In an effort to ensure compliance to its regulations, the Botswana Communications regulatory Authority (BOCRA) has drawn up enforcement guidelines which are to come into effect April 2016.
The guidelines are basically intended to provide clarity, consistency and transparency in the way that BOCRA is going to enforce administrative sanctions. The new rules bar all media houses from being used by political parties as the government is on the move to control all media with check up balances of all their activities.
“BOCRA has done its spade work and realised that it is good practice across the world not to allow political influence in local broadcasting sector. BOCRA is part of the industry and has responsibility to ensure that all media houses operate within set rules and regulations. It has no reason to curtail the growth of the industry,” said Aaron Nyelesi, BOCRA Deputy Director of Corporate Communications.
The ruling party in Botswana has got control over all state broadcasters and barring other parties would be an infringement to freedom of expression
These measure have not been received well by some media. A group of radio stations have requested the Media Institute of Southern Africa to intervene on their behalf.

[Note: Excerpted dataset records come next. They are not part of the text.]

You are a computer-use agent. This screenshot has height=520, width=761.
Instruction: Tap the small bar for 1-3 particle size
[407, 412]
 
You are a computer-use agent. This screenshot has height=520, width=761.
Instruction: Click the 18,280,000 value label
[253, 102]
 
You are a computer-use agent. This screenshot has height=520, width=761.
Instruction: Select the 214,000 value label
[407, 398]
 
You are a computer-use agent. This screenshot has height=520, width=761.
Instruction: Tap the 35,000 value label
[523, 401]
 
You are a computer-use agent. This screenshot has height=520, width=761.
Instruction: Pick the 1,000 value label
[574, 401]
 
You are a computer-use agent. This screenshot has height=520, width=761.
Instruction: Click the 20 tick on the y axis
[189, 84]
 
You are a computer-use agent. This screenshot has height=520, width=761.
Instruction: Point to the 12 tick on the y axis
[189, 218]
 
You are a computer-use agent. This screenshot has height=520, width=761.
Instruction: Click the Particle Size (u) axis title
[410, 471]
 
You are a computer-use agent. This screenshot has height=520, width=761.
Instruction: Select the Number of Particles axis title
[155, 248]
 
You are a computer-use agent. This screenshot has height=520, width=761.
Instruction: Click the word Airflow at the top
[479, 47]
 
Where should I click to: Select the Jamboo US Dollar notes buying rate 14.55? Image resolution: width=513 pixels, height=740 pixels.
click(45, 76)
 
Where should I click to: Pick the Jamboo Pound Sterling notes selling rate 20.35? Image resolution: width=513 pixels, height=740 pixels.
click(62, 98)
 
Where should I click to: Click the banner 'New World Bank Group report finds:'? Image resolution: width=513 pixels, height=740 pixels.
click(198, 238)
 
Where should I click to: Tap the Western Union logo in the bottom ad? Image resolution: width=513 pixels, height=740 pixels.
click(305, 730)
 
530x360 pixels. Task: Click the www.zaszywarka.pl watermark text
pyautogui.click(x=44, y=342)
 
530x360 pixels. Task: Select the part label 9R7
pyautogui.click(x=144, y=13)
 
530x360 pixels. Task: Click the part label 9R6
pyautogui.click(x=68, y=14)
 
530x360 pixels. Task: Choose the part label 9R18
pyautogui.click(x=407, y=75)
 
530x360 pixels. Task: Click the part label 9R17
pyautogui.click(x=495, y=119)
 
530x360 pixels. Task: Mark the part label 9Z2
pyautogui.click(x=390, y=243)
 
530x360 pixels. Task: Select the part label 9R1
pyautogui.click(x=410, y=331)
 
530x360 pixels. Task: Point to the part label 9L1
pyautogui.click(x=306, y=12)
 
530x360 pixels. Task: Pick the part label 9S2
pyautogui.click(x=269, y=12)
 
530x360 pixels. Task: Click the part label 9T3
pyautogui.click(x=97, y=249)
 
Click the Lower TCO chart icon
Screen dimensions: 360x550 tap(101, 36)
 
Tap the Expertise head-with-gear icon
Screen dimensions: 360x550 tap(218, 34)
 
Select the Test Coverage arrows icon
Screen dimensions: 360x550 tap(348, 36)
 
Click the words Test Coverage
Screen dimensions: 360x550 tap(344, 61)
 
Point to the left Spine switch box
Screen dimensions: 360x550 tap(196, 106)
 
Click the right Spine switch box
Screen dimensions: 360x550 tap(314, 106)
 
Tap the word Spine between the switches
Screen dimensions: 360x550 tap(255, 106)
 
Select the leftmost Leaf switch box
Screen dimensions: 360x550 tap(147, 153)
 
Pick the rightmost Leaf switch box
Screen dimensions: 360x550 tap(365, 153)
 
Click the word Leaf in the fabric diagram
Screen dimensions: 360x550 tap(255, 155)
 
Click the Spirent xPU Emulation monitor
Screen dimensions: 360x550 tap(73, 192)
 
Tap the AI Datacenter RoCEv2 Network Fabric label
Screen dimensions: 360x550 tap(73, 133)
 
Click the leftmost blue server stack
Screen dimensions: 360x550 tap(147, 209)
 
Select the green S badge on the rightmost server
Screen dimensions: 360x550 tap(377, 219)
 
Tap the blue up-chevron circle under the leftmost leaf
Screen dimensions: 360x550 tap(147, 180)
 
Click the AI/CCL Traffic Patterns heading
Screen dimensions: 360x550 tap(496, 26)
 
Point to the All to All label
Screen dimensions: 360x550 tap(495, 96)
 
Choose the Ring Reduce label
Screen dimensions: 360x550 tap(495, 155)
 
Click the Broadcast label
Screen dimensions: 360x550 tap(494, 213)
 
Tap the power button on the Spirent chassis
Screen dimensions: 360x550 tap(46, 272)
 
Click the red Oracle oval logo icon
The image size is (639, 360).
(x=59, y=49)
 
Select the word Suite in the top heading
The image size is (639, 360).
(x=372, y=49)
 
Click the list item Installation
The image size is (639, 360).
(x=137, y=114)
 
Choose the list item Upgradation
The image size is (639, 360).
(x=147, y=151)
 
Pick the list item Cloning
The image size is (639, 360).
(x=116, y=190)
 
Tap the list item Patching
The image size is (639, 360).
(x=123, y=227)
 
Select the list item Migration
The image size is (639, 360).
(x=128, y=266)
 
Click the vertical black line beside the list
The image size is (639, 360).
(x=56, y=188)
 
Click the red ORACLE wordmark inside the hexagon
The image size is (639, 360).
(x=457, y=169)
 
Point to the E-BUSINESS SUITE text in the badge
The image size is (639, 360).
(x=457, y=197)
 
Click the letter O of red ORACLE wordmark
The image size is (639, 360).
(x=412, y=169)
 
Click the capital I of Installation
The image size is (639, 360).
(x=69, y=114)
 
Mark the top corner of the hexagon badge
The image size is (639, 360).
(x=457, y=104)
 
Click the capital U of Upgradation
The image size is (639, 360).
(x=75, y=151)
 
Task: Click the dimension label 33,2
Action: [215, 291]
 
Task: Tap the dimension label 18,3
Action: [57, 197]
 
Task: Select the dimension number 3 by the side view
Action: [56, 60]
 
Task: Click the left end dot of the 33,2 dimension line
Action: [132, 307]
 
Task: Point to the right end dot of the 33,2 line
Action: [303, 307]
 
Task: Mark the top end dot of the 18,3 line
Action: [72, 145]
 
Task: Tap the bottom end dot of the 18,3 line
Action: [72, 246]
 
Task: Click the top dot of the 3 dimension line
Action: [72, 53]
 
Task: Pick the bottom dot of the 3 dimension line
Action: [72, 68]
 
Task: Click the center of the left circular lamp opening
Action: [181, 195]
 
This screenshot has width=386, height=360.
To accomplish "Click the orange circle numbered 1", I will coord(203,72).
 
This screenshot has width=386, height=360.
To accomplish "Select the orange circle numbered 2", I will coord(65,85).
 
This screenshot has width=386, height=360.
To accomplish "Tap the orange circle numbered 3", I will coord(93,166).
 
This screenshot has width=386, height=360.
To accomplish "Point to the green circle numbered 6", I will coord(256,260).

“As the National Director of Botswana chapter of Media Institute of Southern Africa, we have realised that there were some discrepancies that we felt needed to be dealt with. The first one was Article 27 which bars political party from broadcasting. The ruling party in Botswana has got control over all state broadcasters and barring other parties would be an infringement to freedom of expression,” said Buyane Zongwane.
BOCRA on the other hand have defended their action pointing out it is their duty to regulate all media without compromising their progress.
Formerly, Botswana Telecommunication Authority has since included in its scope all broadcasting operations except those that are owned and run by the Government.